- What is required -
In the forum thread on the HG One grinder, how wide does The Systemic Kid say the shaft is?

Thanks everyone. I look forward to your video TSK. Reiss, I think you're right. It ticks all the boxes i'm considering important at present. It's good to here from those who have experience with it as trying one out isn't really an option for me. I'll have a look for vids tonight.


----------



## The Systemic Kid (Nov 23, 2012)

HG One - the movie:camera:


----------



## dsc (Jun 7, 2013)

Nice music and vid

I've never noticed this, but the shaft on the HGOne seems really thin, can I ask what's the diameter near where the beans sit?

Regards,

T.


----------



## The Systemic Kid (Nov 23, 2012)

dsc said:


> Nice music and vid
> 
> I've never noticed this, but the shaft on the HGOne seems really thin, can I ask what's the diameter near where the beans sit?
> 
> ...


Will measure it tomorrow.


----------



## Neill (Jun 26, 2013)

Excellent video TSK. It's a great looking grinder and love the sound of it.


----------



## Geordie Boy (Nov 26, 2012)

Great video TSK


----------



## c_squared (Jun 26, 2013)

Great work TSK. Now how can I talk mrs c_squared into letting me upgrade my machine, ah what the heck, I'll upgrade the grinder while I'm at it too


----------



## The Systemic Kid (Nov 23, 2012)

dsc said:


> Nice music and vid I've never noticed this, but the shaft on the HGOne seems really thin, can I ask what's the diameter near where the beans sit?


Shaft measures 15mm.


----------



## aaronb (Nov 16, 2012)

The Systemic Kid said:


> HG One - the movie:camera:


Beautiful video! Do you really need those 2 drops of water though? What happens if you dont do it?

Also, what is the difference between the 3 different mdoels of HG-ONE currently available?


----------



## Neill (Jun 26, 2013)

- Available data -
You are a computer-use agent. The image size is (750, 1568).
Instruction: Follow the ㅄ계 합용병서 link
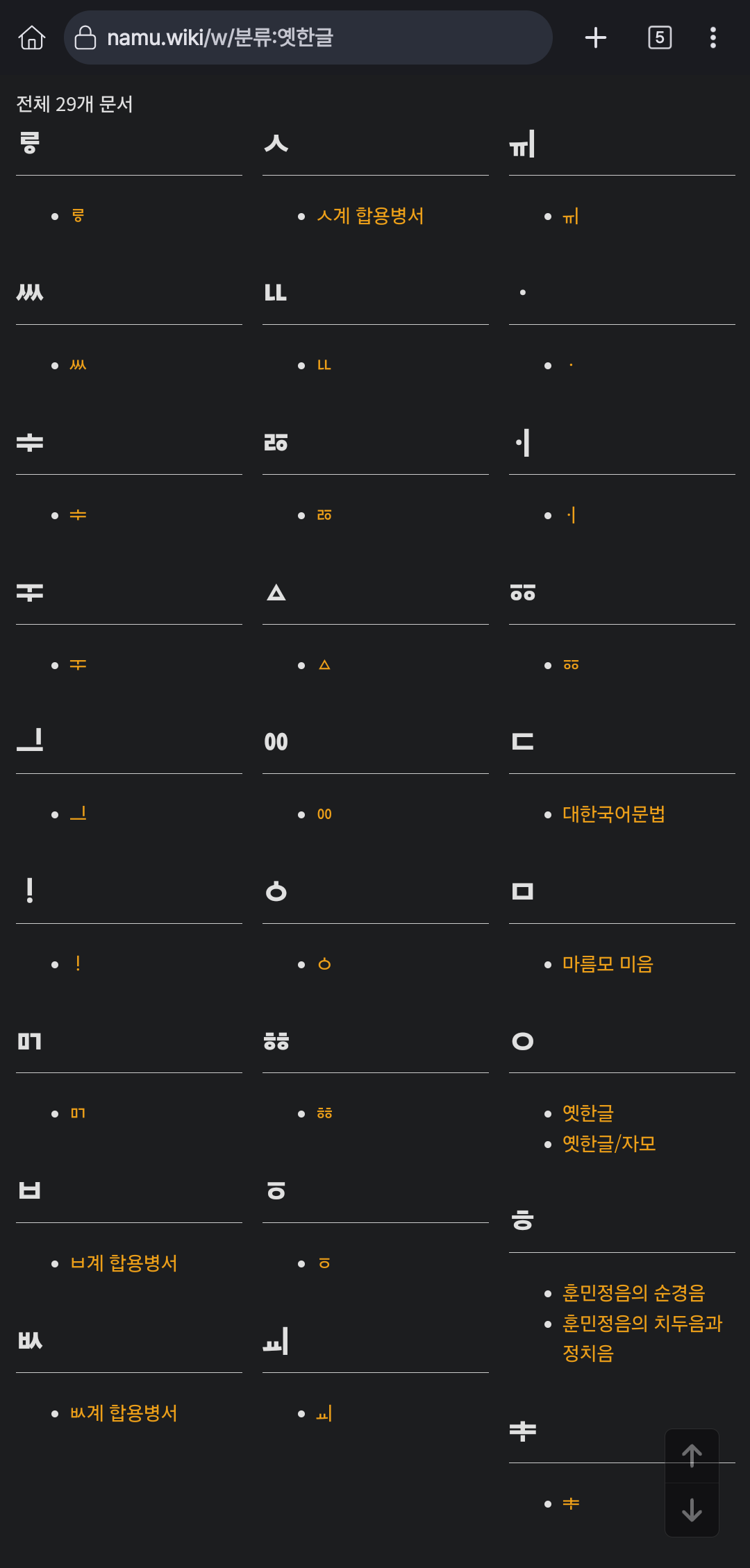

- Task solution -
15mm.